The CEO of the AIOFP, Peter Johnston, reports on an open letter to Michelle Levy.

Dear Parliamentarian, below is an open letter to QAR Author Michelle Levy about poor Bank management over the years that has led to Consumer losses and why Banks should stay out of Advice.

Fundamentally, over the past 20 years consumers would have been better off leaving their savings in cash instead of getting involved with many Bank owned funds [see attached].

This question of $40 billion of failed funds is at the heart of the CSLR and why both sides of politics have back flipped once in power…..consumers deserve better.

Dear Miss Levy, as you may know we have been critical of the QAR process from the outset.

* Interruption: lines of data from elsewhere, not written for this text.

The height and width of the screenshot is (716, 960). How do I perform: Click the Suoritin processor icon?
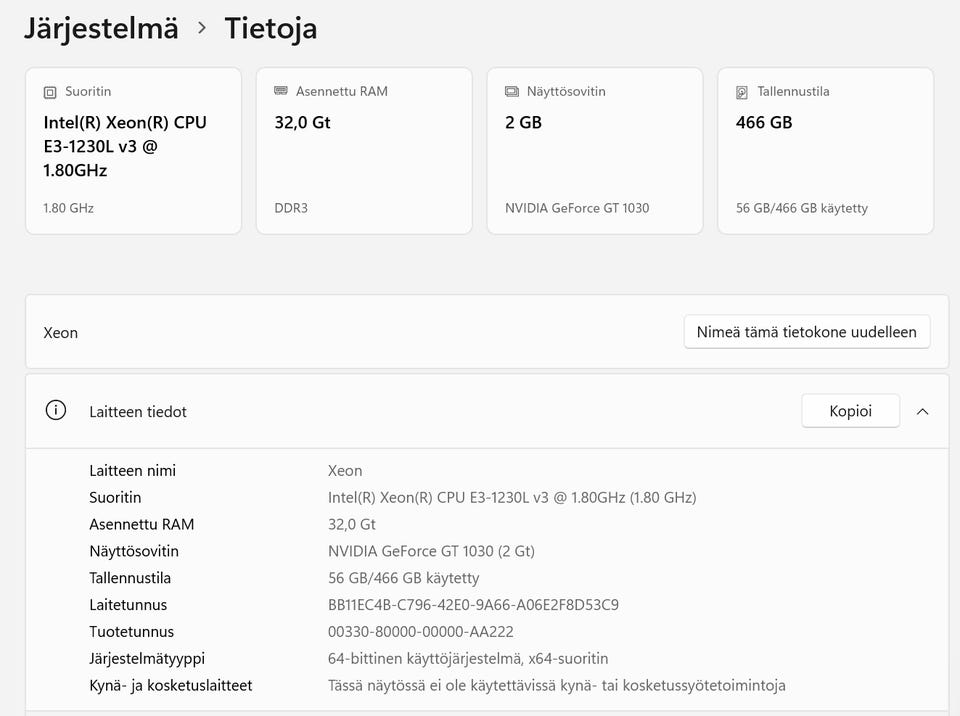[50, 92]

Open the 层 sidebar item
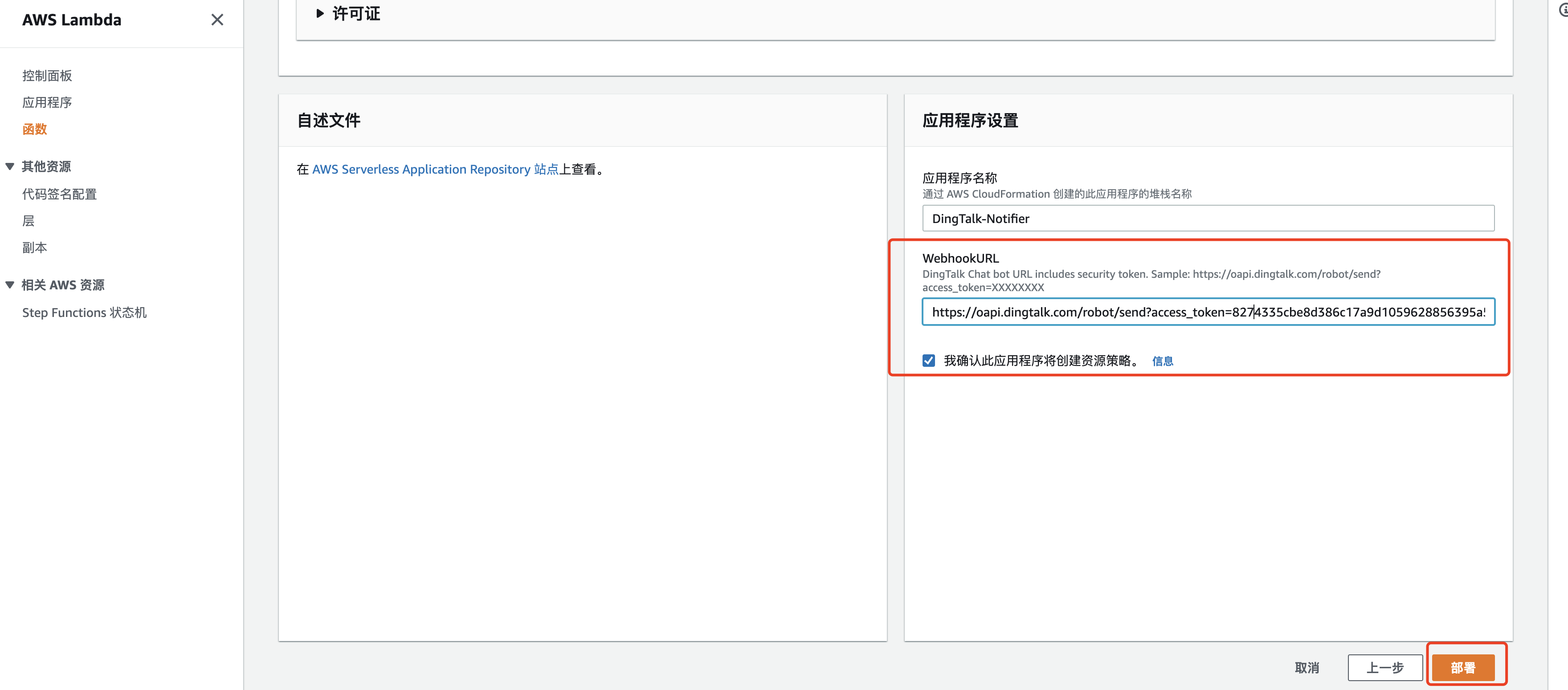click(28, 221)

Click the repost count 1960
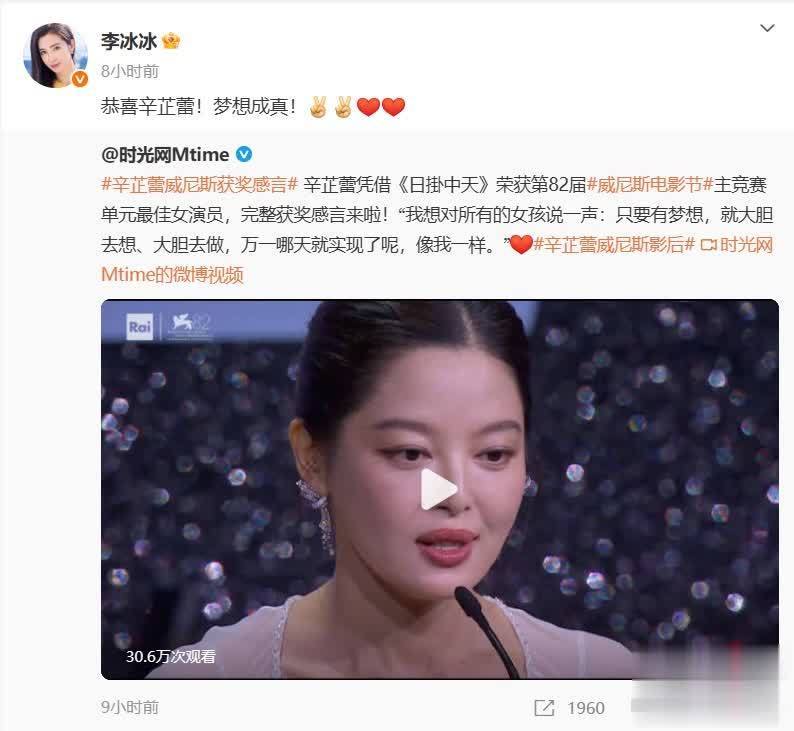point(586,708)

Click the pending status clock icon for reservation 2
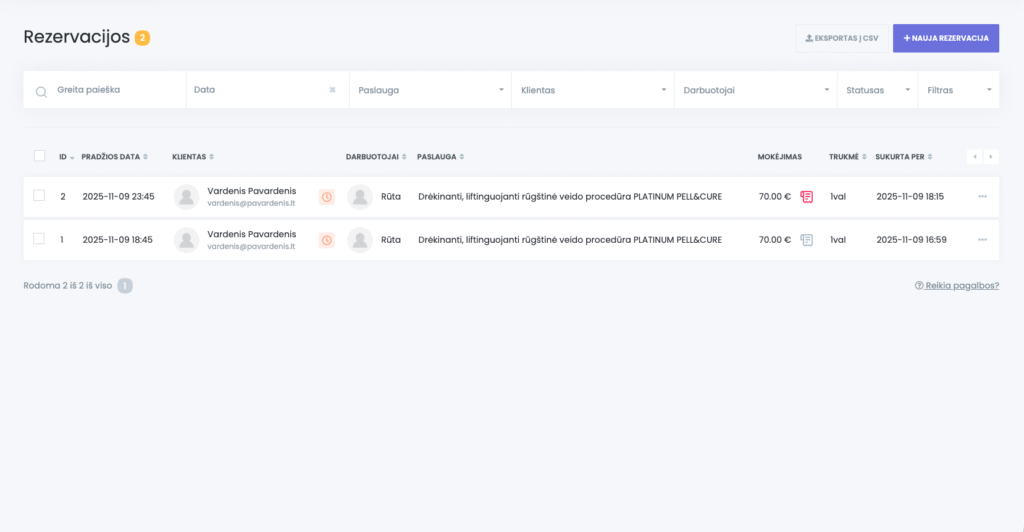tap(326, 197)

We considered it to be a politically driven diversionary tactic by former Minister Hume to deflect attention away from her government’s extremely poor handling of our industry leading into the last federal election.

Thankfully, they got exactly what they deserved with the election result.

We have been critical of your tendency of suggesting at times some good ideas but continually linking it to being contingent upon allowing the institutions back into advice regulated under a ‘best advice’ regime. We think Banks/Institutions [Banks] should stay out of advice of any description and remain with what they do best, standard banking/administration/management activities.

In fact, when you consider how poorly the Banks have performed in the wealth space over the years with inflicting consumer capital losses, no advice will be better than getting advice from them for most consumers.

Attached here is clear evidence of how the Banks/institutions have managed their products since 2006 and specifically incorporating the GFC crisis. Their management skills have been woeful, the funds have generally performed poorly with capital losses and expensive compared to other options like the Industry Superannuation funds sector. As you will see, there are 191 funds with $43 Billion of consumers capital either failed, frozen or impaired.

We hastened to add that the Advice community has been inexplicably blamed for these failures whilst the Institutions and regulators run for legal cover….as you no doubt know, Advisers just recommend them, ASIC register them, Banks/custodians/trustees manage them and Research Houses rate them.

Considering the world is likely to be entering into another GFC similar event in 2023, we would suggest consumers are better to leave their cash in a savings account rather than running to the Banks looking for solutions.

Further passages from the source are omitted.